But these traditional expressions are becoming less common for the theoretical discipline. Sometimes even employee and industrial relations are confusingly listed as synonyms,[4] although these normally refer to the relationship between management and workers and the behavior of workers in companies. The theoretical discipline is based primarily on the assumption that employees are individuals with varying goals and needs, and as such should not be thought of as basic business resources, such as trucks and filing cabinets. The field takes a positive view of workers, assuming that virtually all wish to contribute to the enterprise productively, and that the main obstacles to their endeavors are lack of knowledge, insufficient training, and failures of process. Human Resource Management(HRM) is seen by practitioners in the field as a more innovative view of workplace management than the traditional approach. Its techniques force the managers of an enterprise to express their goals with specificity so that they can be understood and undertaken by the workforce, and to provide the resources needed for them to successfully accomplish their assignments. As such, HRM techniques, when properly practiced, are expressive of the goals and operating practices of the enterprise overall. HRM is also seen by many to have a key role in risk reduction within organizations.[5] Synonyms such as personnel management are often used in a more restricted sense to describe activities that are necessary in the recruiting of a workforce, providing its members with payroll and benefits, and administrating their work-life needs. So if we move to actual definitions, Torrington and Hall (1987) define personnel management as being:

“a series of activities which: first enable working people and their employing organisations to agree about the objectives and nature of their working relationship and, secondly, ensures that the agreement is fulfilled" (p. 49). While Miller (1987) suggests that HRM relates to: ".......those decisions and actions which concern the management of employees at all levels in the business and which are related to the implementation of strategies directed towards creating and sustaining competitive advantage" (p. 352). [edit] Academic theory The goal of human resource management is to help an organization to meet strategic goals by attracting, and maintaining employees and also to manage them effectively.

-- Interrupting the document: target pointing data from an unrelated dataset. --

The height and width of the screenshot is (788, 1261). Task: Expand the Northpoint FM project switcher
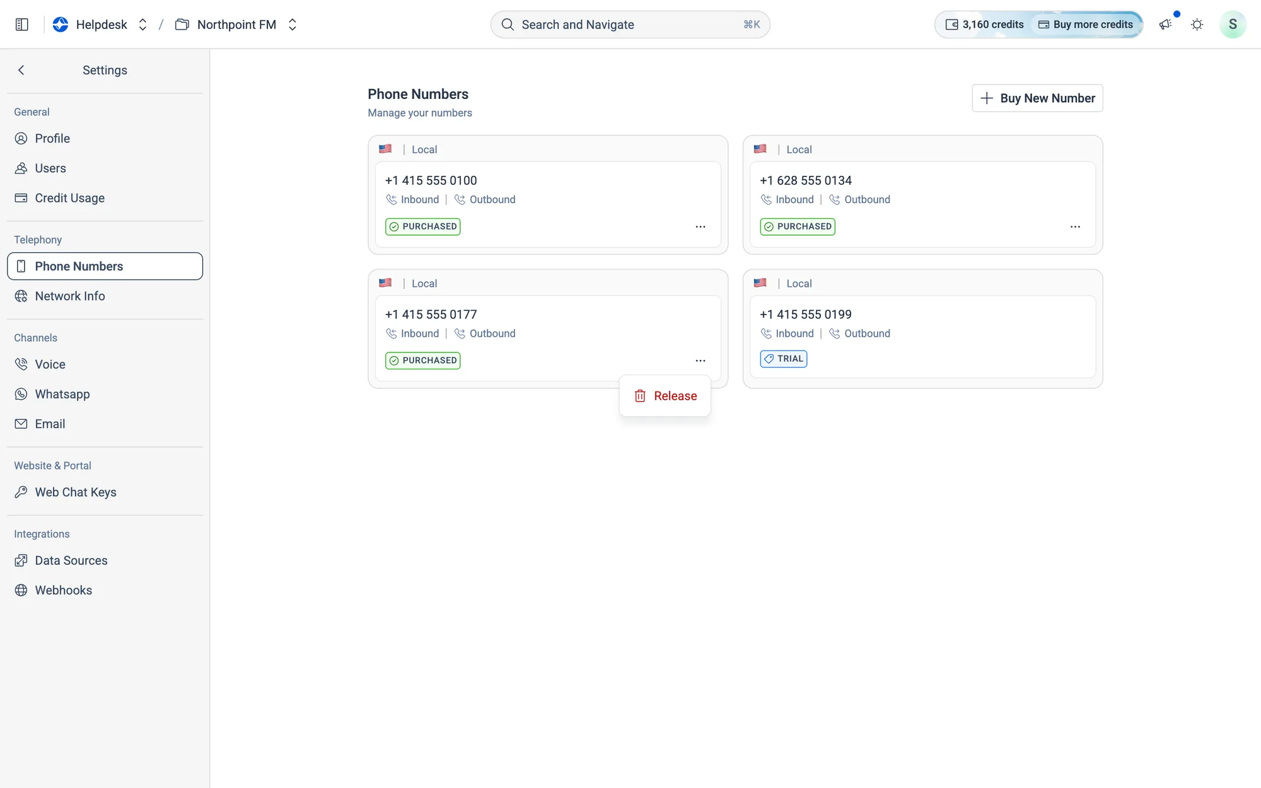(x=292, y=25)
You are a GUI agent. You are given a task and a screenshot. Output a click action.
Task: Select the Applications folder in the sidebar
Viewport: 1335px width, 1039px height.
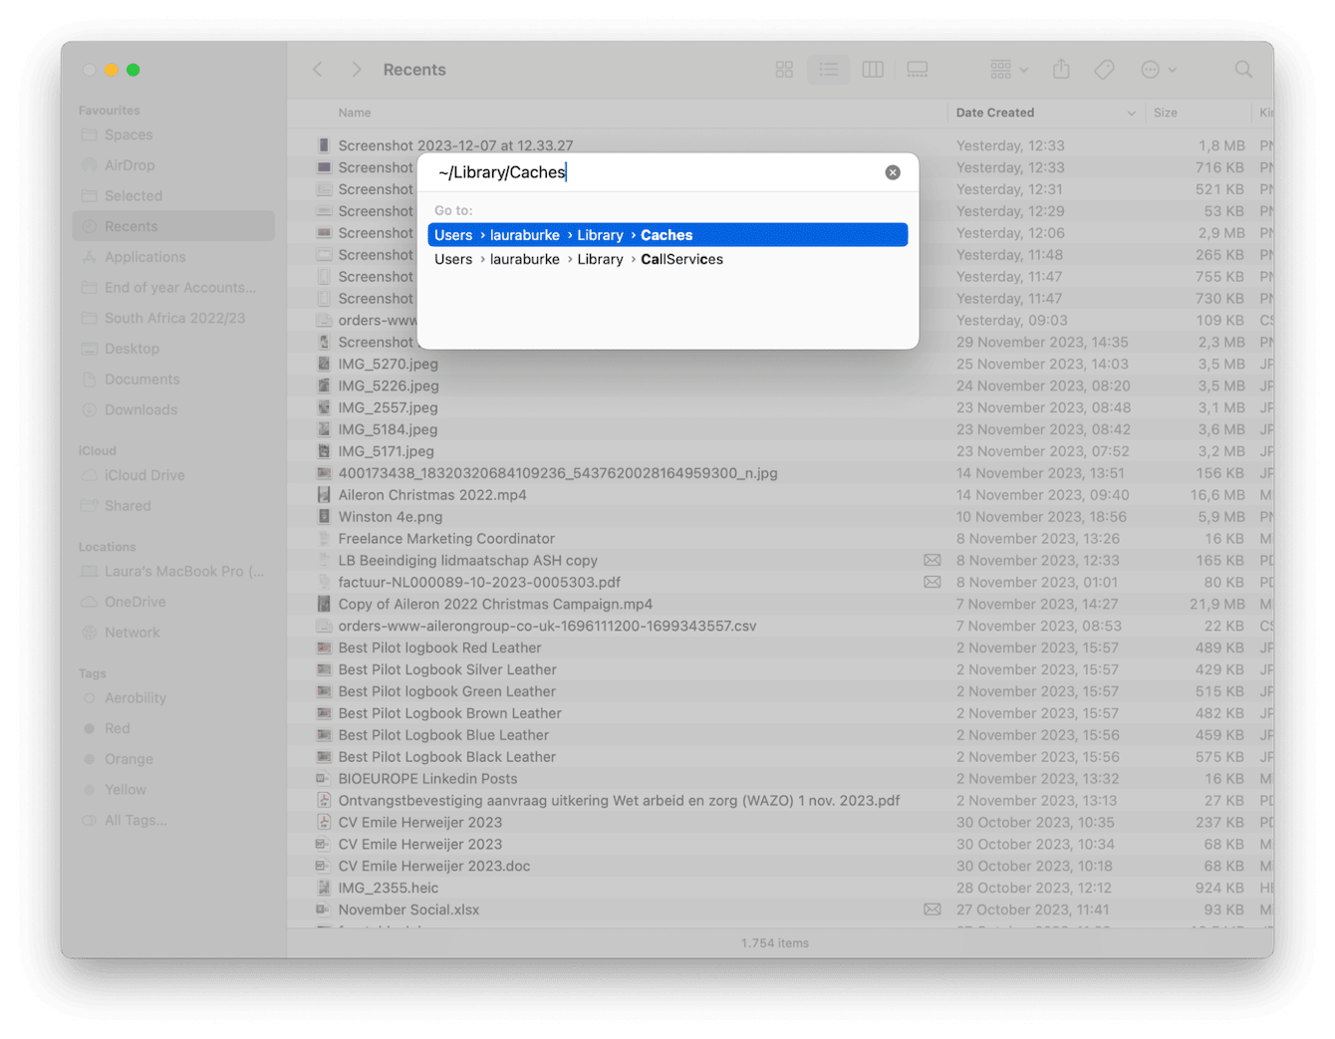click(x=146, y=256)
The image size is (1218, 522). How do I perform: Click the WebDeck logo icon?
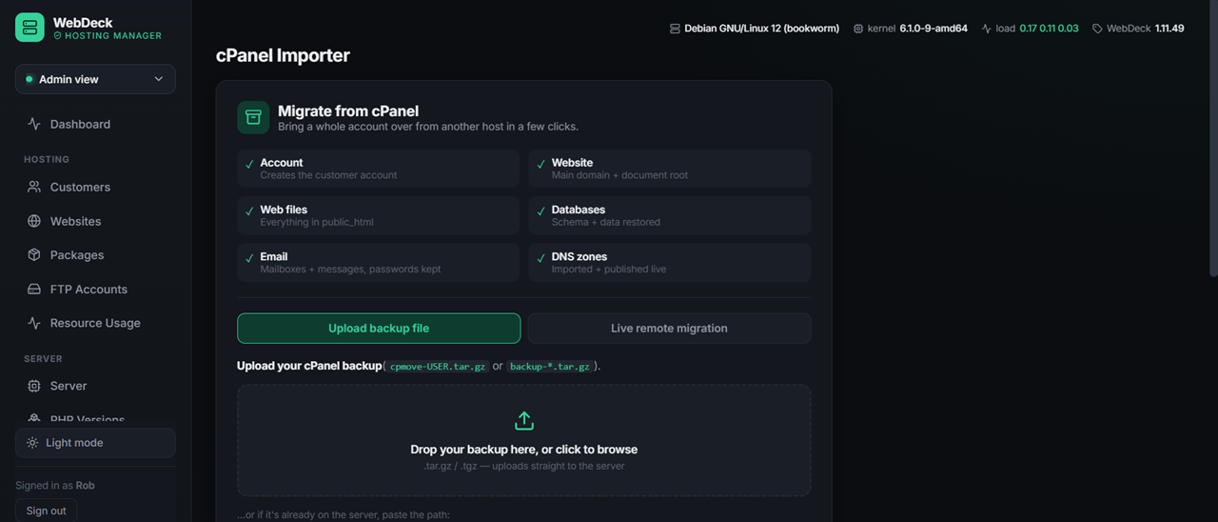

The key word here perhaps is "fit", i.e. a HRM approach seeks to ensure a fit between the management of an organization's employees, and the overall strategic direction of the company (Miller, 1989). The basic premise of the academic theory of HRM is that humans are not machines, therefore we need to have an interdisciplinary examination of people in the workplace. Fields such as psychology, industrial engineering, industrial, Legal/Paralegal Studies and organizational psychology, industrial relations, sociology, and critical theories: postmodernism, post-structuralism play a major role. Many colleges and universities offer bachelor and master degrees in Human Resources Management. One widely used scheme to describe the role of HRM, developed by Dave Ulrich, defines 4 fields for the HRM function:[6]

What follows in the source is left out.